Laurent évoque sa cuisine, cet outil de travail qu’il a voulu ouvert sur le salon où il sert ses repas. Cette configuration lui permet d’éduquer ses hôtes à la bonne cuisine. Il poursuit : « Je les emmène derrière les fourneaux pour leur expliquer comment je conçois une alimentation raisonnée, avec des produits locaux. Si je trouve un canard chez un fermier, c’est avec plaisir qu’on le cuisine. Les fameux circuits courts quoi. Sinon je propose des menus avec ce que je trouve sur place, au marché ou chez les producteurs ».

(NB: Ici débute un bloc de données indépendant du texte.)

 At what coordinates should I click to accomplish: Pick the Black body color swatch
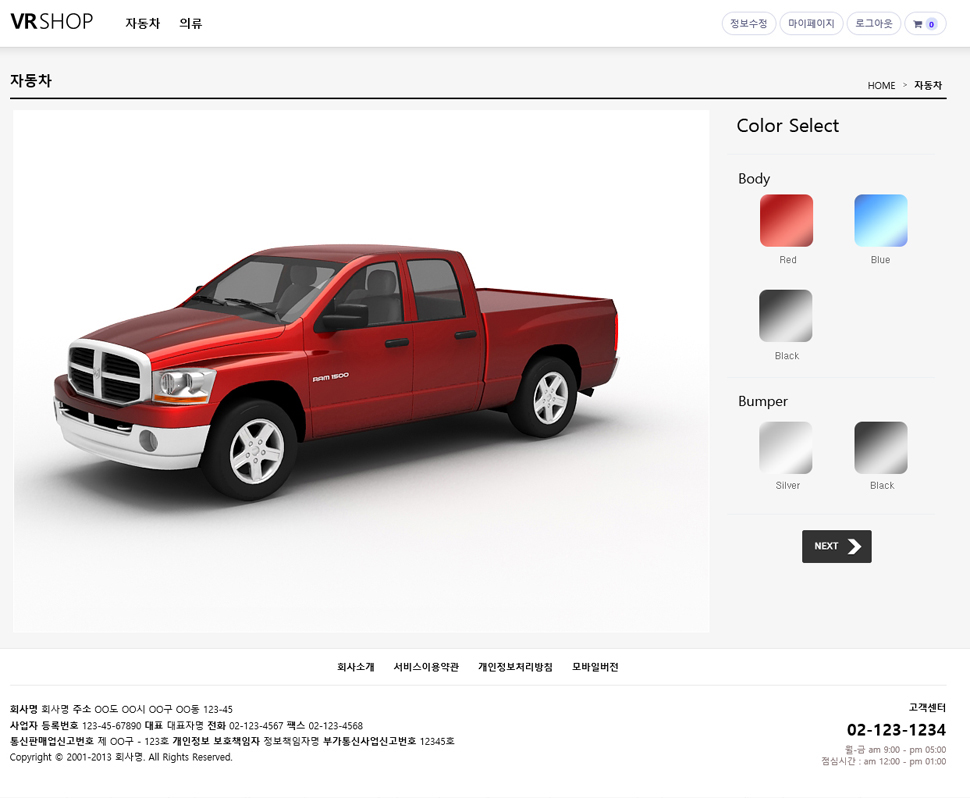(786, 316)
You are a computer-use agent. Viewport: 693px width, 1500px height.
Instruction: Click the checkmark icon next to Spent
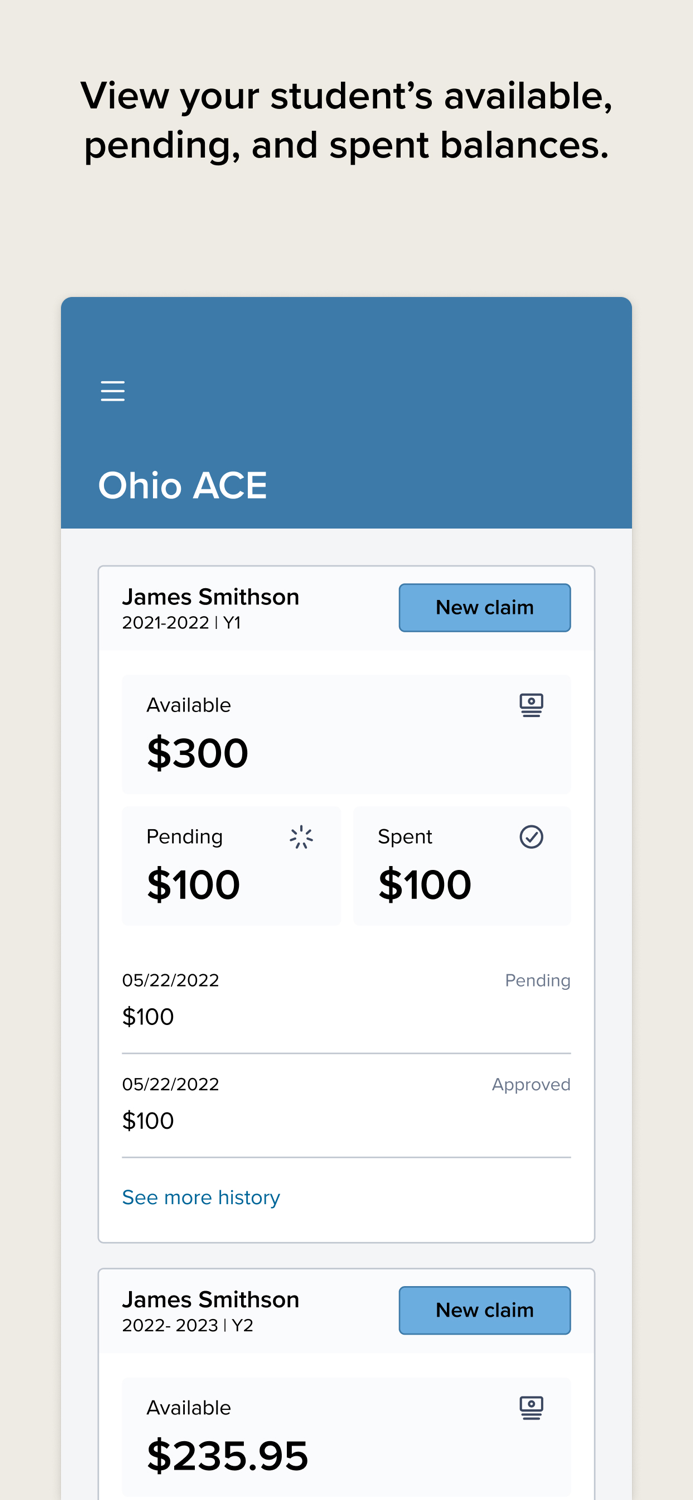(532, 836)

Il conclut son propos en pointant l’immobilisme qui nous frappe, cette vérité que nous ne souhaitons pas regarder, cette hypocrisie qui nous gangrène, parce que notre confort compte bien plus d’importance que celui des autres. « Sur le papier, les gens me disent « oui c’est bien les circuits courts, il faut aider les paysans ». Mais en vrai, ils s’en tapent de la provenance. Ils s’en foutent des galères des agriculteurs. Deux suicides quotidiens dans les fermes, ils préfèrent ne pas y croire, c’est bien trop inconfortable comme chiffre. S’ils n’ont pas leur canard, ils font la gueule comme un gosse qui n’a pas reçu les cadeaux qu’il avait indiqués sur sa liste au père Noël. C’est une catastrophe ».

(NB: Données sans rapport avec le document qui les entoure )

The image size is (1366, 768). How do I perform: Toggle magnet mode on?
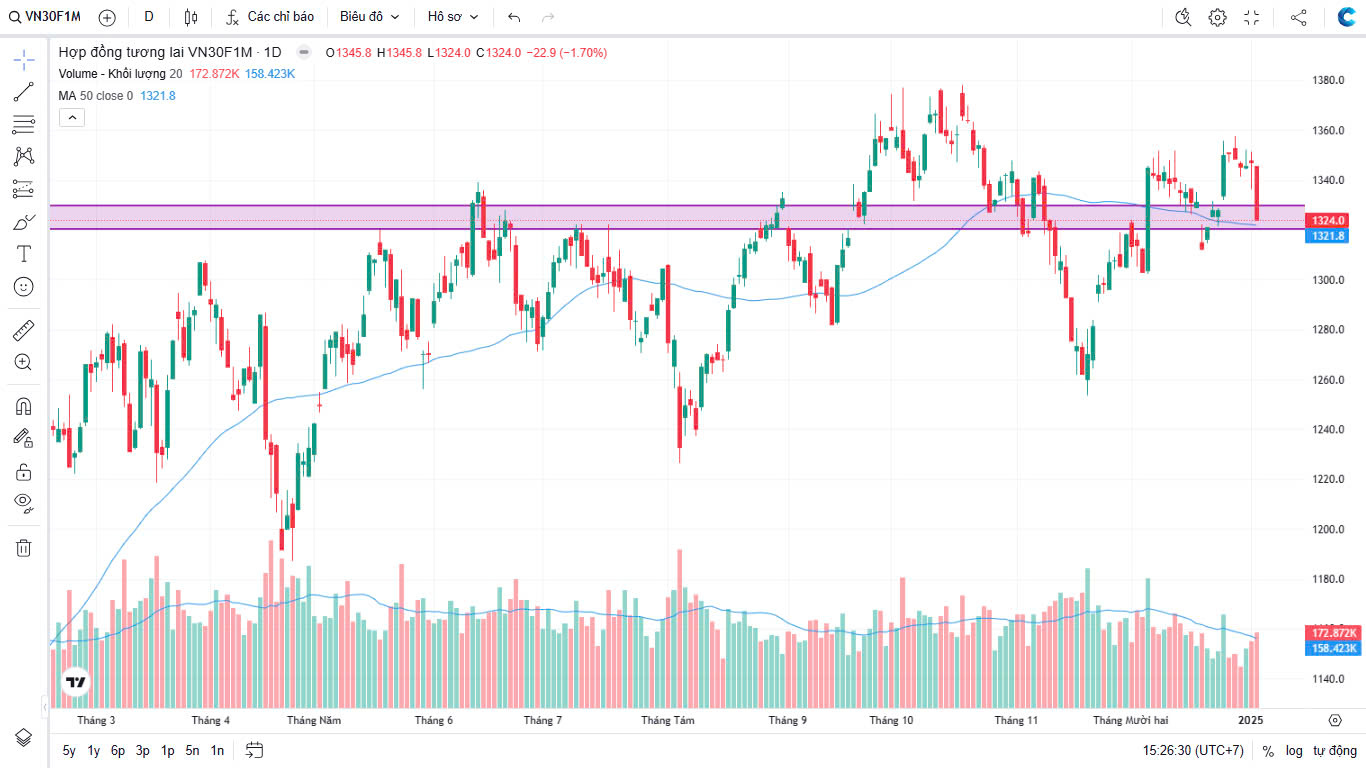24,406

Dans la tempête qui souffle sur la place du Martray, les tasses sont vides. Laurent ne figure plus qu’une ombre solitaire, en route pour la belle Paimpol. Je hèle le patron pour un dernier café, avant de moi aussi partir affronter les affreux hurlements du vent.

Voyage, voyage :

Je termine une belle partie de la semaine chez Alix. Lorsque le ciel s’enrage, rares sont les lieux plus chaleureux que le cœur des vieux amis. Pour mieux découvrir le Trégor, je pose mon bâton et grimpe dans le bolide d’Alix. Nous abattons en un quart d’heure de route ce que requièrent d’ordinaire deux jours de marche. Drôle de constat.

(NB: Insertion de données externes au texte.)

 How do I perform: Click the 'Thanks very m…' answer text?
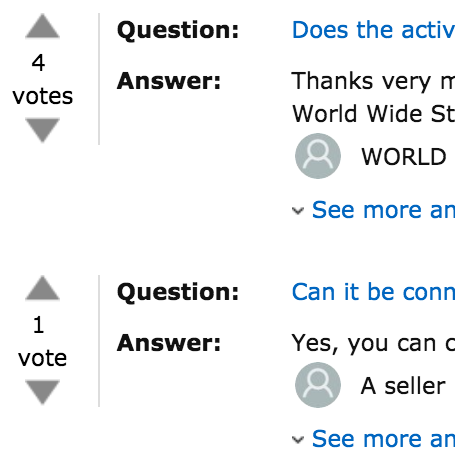coord(373,81)
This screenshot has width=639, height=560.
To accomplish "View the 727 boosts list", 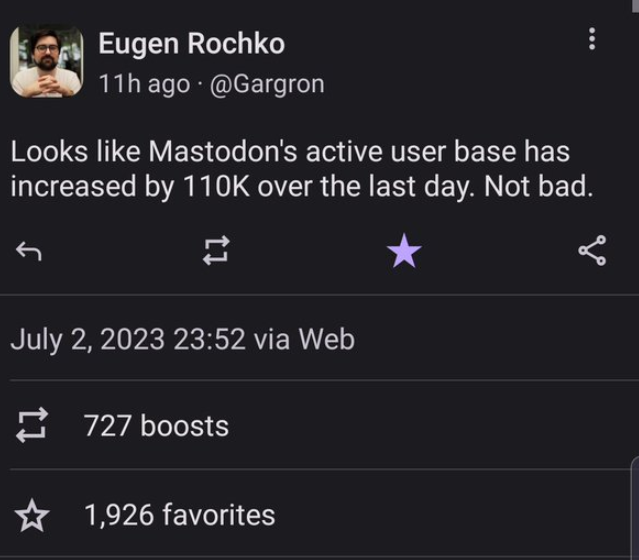I will pyautogui.click(x=156, y=426).
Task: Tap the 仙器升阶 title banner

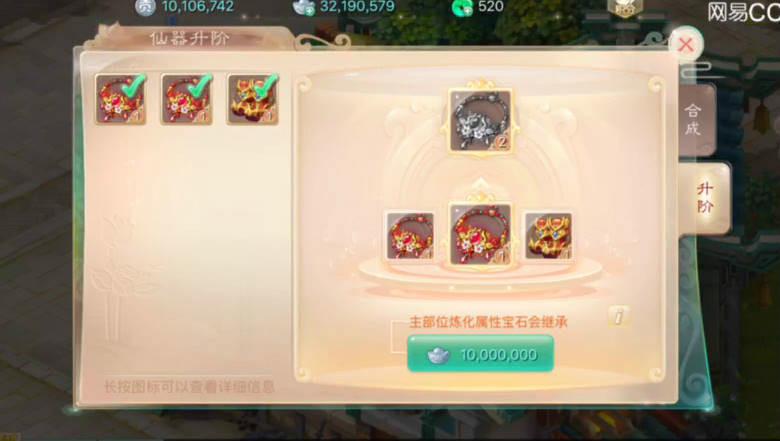Action: (190, 38)
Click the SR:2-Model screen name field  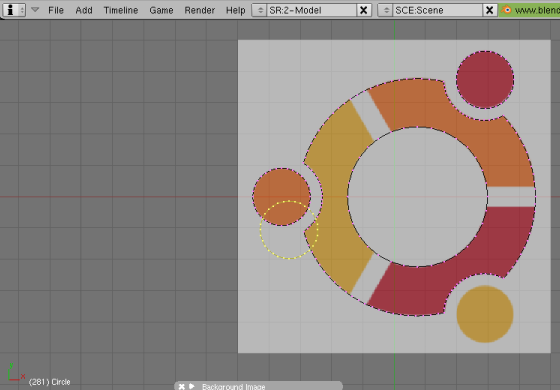coord(311,10)
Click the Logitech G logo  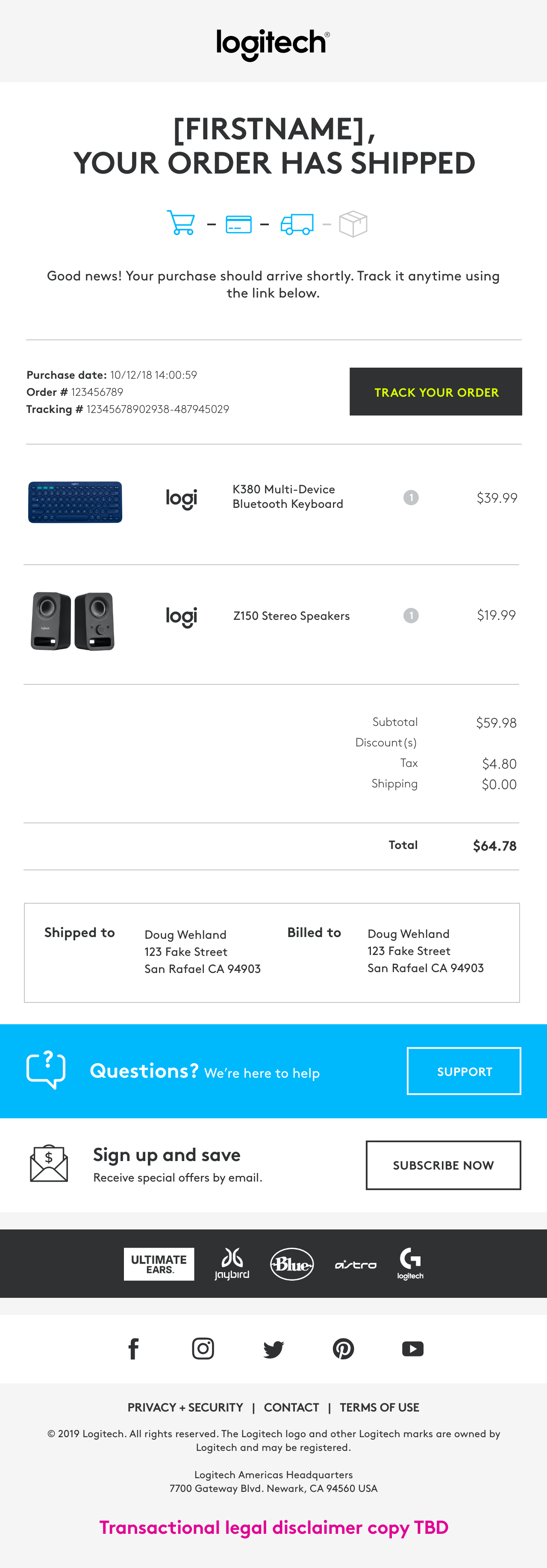pos(410,1264)
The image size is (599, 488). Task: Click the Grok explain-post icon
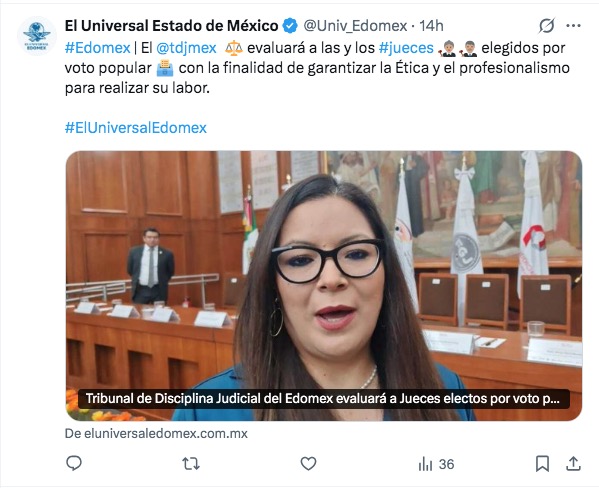point(547,26)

Nous remplissons nos panses dans un restaurant routier aux murs défraîchis, où les clients artisans ou agriculteurs s’inquiètent des jours à venir. Nous partons nous affaler sur le cordon de galets qui sépare Buguélès de l’océan. Nous nous enracinons dans le canapé, sans jamais franchement quitter notre bolée de cidre de Paimpol.

Finalement, nous bavardons comme deux êtres gagnés d’une intarissable logorrhée. Nous parlons de la vie, du passé, du futur. On se livre les nouvelles des amis, de la famille. On s’inquiète du champ lexical militaire du Président, et on se félicite du vote favorable du Sénat pour l’inscription du droit à l’IVG dans la Constitution. Tout est simple et efficace, limpide comme les eaux d’un ruisseau qui cherche le chemin tranquille de la confluence. Voilà à quoi servent les amitiés : à profiter du temps qui passe sans se rendre compte qu’il ne se soit écoulé.

De retour sur les chemins, je sens mes jambes plus lourdes qu’à l’ordinaire. Assez de son iconique cidre coule dans mes veines, donc je préfère esquiver Paimpol. Je bats les terres et me dirige vers Saint-Brieuc où je compte rattraper la côte. Mars signe l’arrivée d’une météo délicieuse, printanière. D’ici le vingtième jour du mois, j’espère atteindre le mont Saint-Michel qui se dresse désormais à quelque 300 kilomètres d’ici.